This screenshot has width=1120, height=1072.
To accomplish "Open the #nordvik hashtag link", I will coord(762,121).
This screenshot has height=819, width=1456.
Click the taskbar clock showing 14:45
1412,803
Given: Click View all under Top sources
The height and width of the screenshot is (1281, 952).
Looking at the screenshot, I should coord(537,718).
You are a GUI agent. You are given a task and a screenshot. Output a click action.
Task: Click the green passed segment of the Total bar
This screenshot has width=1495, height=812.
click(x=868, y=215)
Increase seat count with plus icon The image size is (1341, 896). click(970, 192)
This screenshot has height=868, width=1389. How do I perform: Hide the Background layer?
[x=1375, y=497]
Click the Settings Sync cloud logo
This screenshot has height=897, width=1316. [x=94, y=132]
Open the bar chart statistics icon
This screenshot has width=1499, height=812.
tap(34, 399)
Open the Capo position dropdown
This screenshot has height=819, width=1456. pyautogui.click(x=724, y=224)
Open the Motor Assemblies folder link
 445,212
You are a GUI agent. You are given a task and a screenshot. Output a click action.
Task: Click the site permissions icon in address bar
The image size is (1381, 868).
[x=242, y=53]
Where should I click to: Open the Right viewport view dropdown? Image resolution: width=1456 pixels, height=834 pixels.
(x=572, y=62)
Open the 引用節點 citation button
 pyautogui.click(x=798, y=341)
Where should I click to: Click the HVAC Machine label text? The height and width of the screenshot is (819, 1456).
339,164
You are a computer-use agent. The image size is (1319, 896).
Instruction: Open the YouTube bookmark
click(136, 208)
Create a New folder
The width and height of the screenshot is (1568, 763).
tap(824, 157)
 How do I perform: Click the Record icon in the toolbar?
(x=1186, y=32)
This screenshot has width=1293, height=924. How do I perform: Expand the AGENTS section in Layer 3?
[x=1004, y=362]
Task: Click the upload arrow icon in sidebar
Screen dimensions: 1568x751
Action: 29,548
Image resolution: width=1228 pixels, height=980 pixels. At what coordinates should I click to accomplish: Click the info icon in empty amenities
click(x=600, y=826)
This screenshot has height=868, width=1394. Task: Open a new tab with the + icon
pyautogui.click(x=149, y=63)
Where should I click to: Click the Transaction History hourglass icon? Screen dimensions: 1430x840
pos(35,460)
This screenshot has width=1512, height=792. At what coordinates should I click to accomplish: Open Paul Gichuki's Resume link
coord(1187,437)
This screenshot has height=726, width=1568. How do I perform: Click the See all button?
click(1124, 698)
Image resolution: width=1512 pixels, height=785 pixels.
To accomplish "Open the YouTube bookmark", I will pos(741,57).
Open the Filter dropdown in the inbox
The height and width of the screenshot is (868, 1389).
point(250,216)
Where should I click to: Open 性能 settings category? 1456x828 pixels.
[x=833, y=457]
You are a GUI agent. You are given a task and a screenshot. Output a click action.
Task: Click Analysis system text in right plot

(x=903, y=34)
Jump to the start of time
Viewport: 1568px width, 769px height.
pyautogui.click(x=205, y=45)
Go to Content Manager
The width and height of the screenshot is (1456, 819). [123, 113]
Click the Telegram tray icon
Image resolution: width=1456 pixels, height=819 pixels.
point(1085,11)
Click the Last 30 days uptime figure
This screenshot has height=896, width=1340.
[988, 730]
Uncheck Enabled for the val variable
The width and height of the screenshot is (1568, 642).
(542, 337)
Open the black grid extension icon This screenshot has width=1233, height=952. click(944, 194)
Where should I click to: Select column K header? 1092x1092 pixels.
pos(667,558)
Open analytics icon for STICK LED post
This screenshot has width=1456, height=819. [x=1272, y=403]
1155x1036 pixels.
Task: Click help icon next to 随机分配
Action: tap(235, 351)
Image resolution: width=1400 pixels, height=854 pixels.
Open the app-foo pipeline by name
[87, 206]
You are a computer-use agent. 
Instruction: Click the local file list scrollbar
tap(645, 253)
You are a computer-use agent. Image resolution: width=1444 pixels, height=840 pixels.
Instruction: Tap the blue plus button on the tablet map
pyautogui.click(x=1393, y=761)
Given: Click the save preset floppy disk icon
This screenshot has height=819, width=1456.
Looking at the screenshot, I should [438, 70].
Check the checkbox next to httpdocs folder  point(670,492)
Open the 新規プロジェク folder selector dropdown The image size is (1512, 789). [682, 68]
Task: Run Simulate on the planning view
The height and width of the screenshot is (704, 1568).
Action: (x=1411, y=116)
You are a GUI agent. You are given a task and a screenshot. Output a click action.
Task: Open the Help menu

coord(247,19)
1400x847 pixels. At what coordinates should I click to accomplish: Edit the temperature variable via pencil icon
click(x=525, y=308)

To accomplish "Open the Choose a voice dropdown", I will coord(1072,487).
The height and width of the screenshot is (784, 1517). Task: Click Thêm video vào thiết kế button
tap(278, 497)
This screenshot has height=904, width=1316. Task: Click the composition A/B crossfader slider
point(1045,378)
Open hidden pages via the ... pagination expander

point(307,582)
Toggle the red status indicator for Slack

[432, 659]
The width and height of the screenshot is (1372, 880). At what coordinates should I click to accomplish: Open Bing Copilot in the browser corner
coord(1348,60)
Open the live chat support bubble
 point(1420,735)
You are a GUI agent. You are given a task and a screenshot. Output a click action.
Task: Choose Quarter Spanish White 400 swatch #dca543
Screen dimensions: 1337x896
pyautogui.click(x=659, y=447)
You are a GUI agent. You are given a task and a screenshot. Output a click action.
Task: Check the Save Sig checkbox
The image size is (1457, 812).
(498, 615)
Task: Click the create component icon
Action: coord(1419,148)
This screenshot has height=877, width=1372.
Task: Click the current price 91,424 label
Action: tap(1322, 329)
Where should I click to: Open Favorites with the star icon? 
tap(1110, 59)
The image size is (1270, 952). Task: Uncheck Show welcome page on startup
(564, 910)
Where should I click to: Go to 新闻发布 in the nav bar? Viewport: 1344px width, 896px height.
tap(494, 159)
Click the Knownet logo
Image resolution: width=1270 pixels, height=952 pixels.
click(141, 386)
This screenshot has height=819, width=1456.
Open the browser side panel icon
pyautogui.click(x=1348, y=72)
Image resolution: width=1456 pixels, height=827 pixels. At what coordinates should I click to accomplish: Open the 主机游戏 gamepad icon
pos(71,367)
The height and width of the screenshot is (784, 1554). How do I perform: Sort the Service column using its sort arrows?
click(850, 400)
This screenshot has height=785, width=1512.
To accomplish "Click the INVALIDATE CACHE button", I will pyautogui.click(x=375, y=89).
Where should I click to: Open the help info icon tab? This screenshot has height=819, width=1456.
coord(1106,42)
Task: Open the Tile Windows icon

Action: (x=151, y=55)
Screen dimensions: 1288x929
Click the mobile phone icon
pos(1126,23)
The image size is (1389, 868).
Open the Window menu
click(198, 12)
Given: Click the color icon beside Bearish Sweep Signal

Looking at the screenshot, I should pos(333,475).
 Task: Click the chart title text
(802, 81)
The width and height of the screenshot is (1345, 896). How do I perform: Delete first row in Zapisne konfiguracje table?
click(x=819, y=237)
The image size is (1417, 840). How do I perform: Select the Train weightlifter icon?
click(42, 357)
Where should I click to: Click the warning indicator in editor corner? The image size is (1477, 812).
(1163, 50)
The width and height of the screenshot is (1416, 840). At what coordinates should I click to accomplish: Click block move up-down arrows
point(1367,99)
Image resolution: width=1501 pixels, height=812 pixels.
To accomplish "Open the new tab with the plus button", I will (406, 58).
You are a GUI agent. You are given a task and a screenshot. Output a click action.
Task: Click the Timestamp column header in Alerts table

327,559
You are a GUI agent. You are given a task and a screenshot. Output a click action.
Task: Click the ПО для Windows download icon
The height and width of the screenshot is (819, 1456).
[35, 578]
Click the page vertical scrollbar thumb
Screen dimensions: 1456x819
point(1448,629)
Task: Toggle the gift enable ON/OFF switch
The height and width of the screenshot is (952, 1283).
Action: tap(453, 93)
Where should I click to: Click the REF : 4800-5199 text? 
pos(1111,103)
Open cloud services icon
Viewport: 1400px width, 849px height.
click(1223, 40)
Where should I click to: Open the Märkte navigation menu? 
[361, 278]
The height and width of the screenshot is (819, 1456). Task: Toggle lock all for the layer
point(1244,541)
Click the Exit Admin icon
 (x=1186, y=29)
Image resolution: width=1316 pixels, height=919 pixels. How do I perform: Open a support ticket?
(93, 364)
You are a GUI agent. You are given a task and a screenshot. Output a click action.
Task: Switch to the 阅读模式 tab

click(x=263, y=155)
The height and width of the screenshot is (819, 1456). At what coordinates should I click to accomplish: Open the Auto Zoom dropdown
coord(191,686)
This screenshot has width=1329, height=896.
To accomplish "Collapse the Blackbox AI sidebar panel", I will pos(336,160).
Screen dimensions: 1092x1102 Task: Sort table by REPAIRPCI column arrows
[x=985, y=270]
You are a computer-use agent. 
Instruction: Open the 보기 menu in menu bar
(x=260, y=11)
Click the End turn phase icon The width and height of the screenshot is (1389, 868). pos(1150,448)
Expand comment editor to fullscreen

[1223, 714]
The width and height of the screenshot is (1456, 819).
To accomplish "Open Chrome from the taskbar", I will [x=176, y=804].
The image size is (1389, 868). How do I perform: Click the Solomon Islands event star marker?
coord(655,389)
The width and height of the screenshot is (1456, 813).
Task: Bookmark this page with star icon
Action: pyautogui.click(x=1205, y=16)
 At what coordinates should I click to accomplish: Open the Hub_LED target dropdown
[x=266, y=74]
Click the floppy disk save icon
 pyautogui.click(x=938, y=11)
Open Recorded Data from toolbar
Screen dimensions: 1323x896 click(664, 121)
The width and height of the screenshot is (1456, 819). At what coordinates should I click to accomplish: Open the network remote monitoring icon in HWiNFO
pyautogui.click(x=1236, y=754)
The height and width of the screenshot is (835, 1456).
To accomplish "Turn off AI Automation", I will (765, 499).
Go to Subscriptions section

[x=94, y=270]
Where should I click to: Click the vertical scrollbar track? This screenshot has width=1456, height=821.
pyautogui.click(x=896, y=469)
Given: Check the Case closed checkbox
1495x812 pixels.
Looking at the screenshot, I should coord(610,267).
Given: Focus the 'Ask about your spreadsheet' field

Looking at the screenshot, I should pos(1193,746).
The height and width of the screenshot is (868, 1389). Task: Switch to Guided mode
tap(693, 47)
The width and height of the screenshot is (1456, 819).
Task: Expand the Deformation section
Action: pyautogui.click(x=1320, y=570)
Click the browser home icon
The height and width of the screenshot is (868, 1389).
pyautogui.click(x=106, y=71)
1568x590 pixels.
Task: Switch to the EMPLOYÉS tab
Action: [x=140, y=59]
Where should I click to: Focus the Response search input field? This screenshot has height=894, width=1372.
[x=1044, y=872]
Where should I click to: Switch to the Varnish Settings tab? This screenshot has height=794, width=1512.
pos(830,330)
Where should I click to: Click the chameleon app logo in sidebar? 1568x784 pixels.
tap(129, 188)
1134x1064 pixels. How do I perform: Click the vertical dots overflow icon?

* Activity
Looking at the listing above, which lines hold "checkbox"? Copy every such line.

* Response to the exercise
Check the checkbox next to httpdocs folder  point(670,492)
Task: Check the Save Sig checkbox
Given: Check the Case closed checkbox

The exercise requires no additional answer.